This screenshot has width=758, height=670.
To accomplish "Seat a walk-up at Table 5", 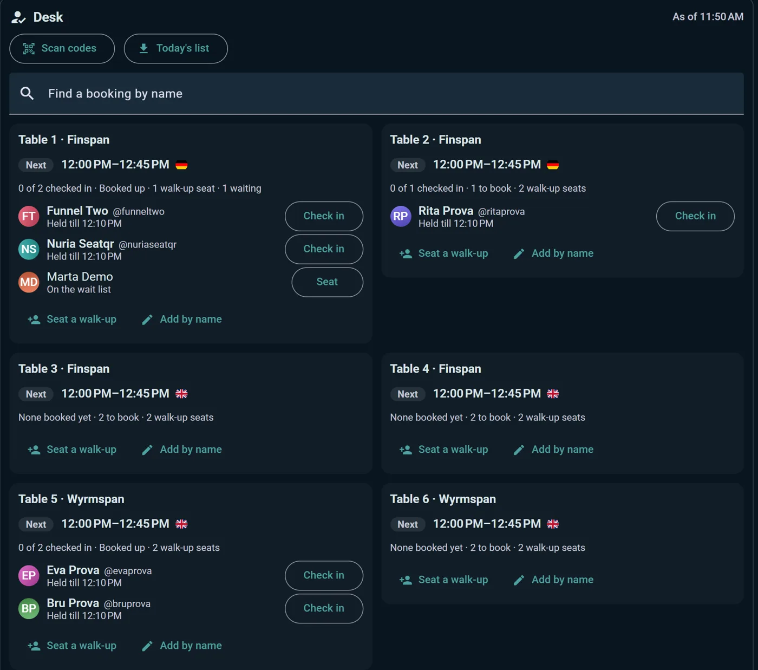I will (x=72, y=646).
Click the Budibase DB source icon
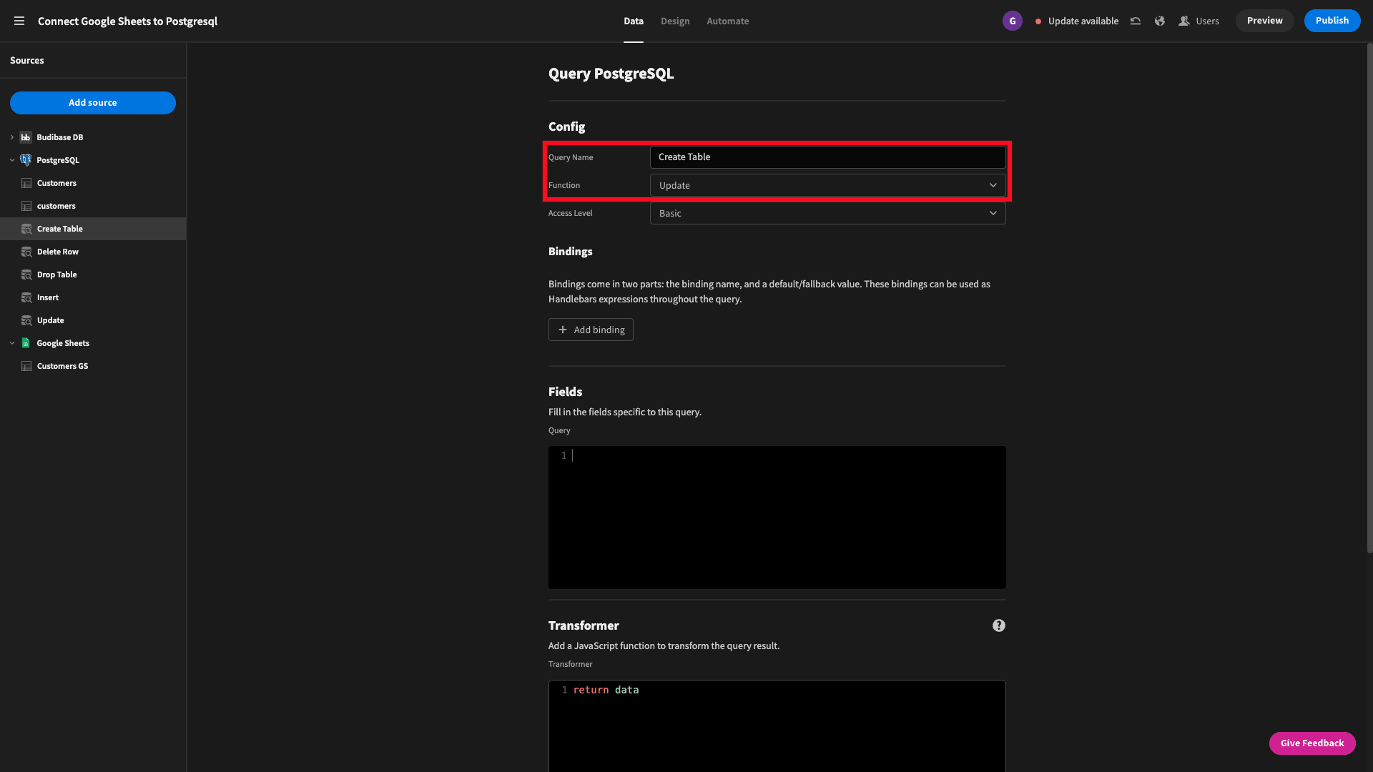 [x=26, y=137]
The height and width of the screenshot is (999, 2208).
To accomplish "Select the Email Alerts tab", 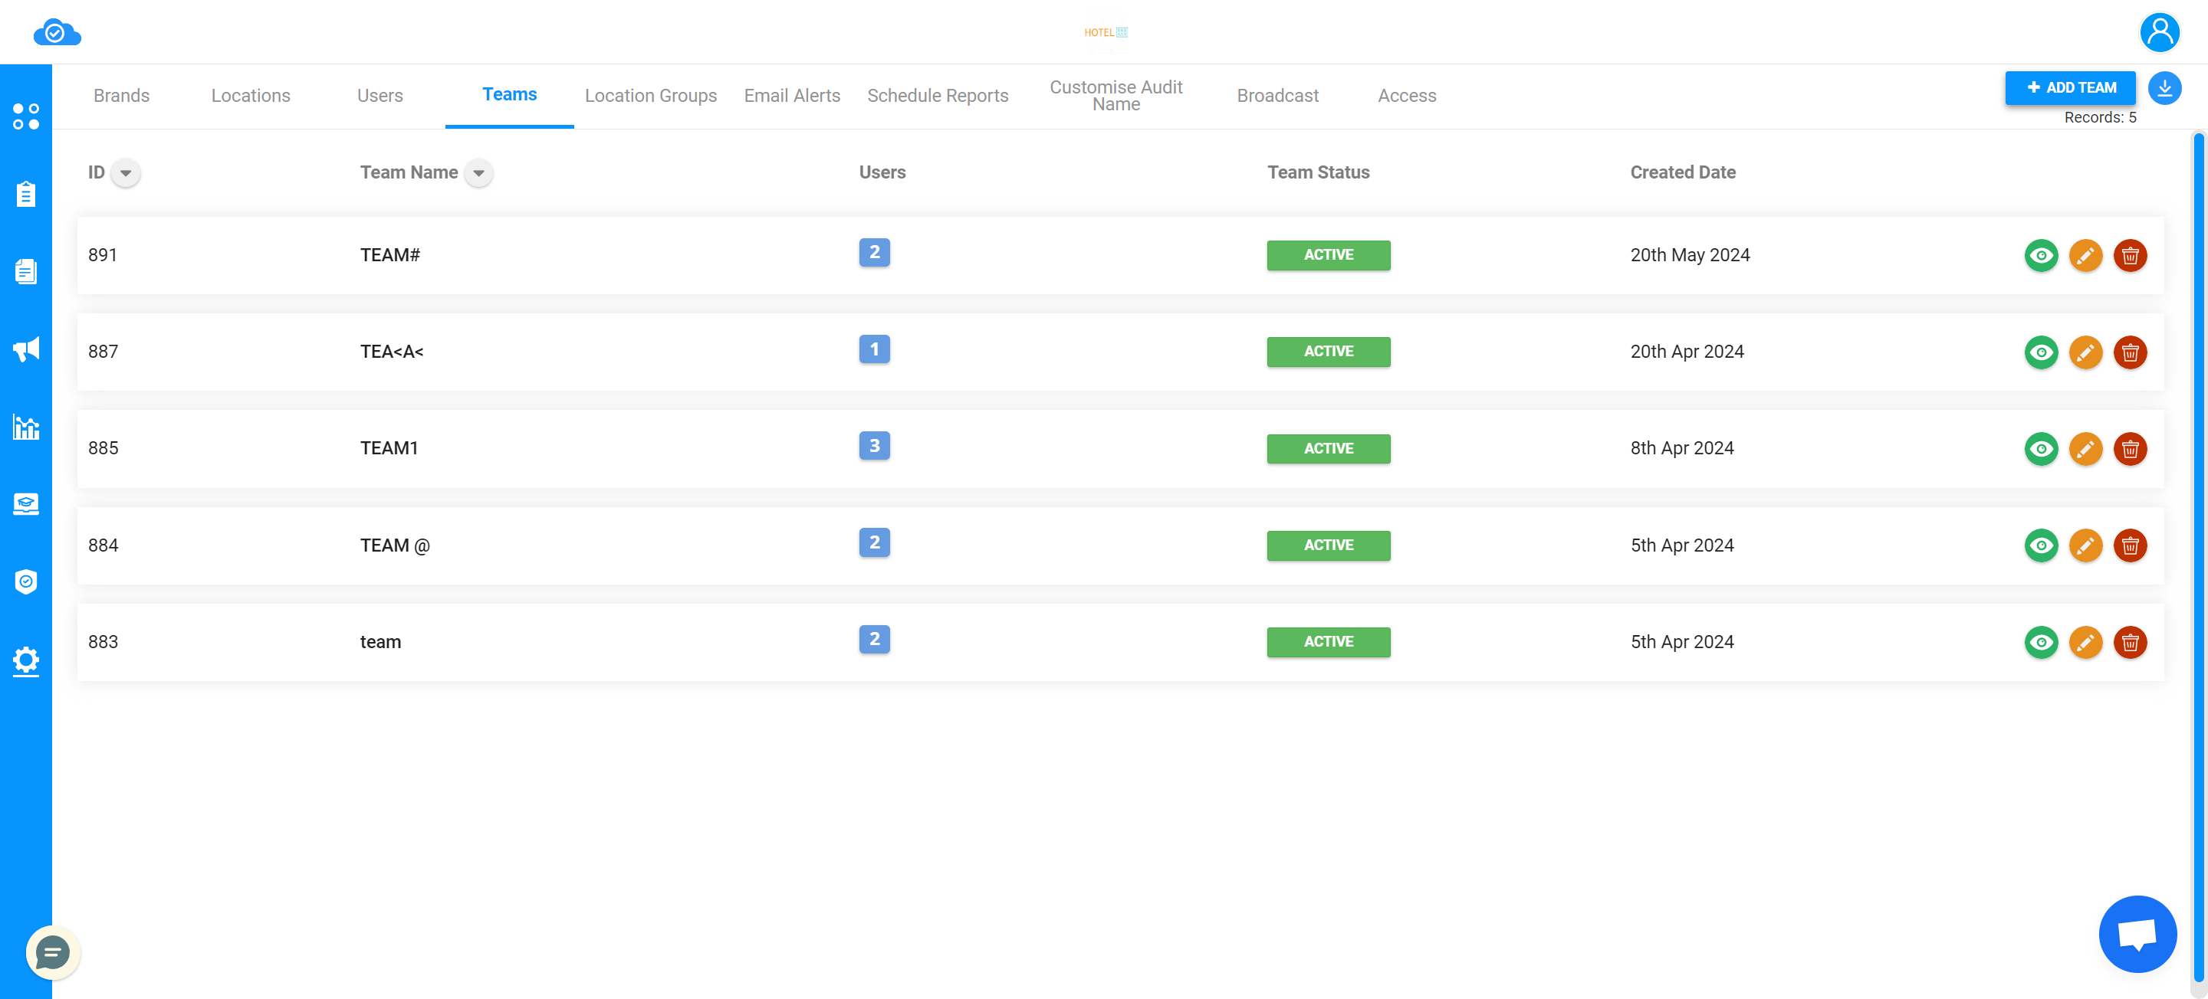I will (791, 94).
───
Find each of the lines above that contains the word "screenshot" and copy those lines.

(Written reply):
This screenshot has width=758, height=670.
The height and width of the screenshot is (999, 2208).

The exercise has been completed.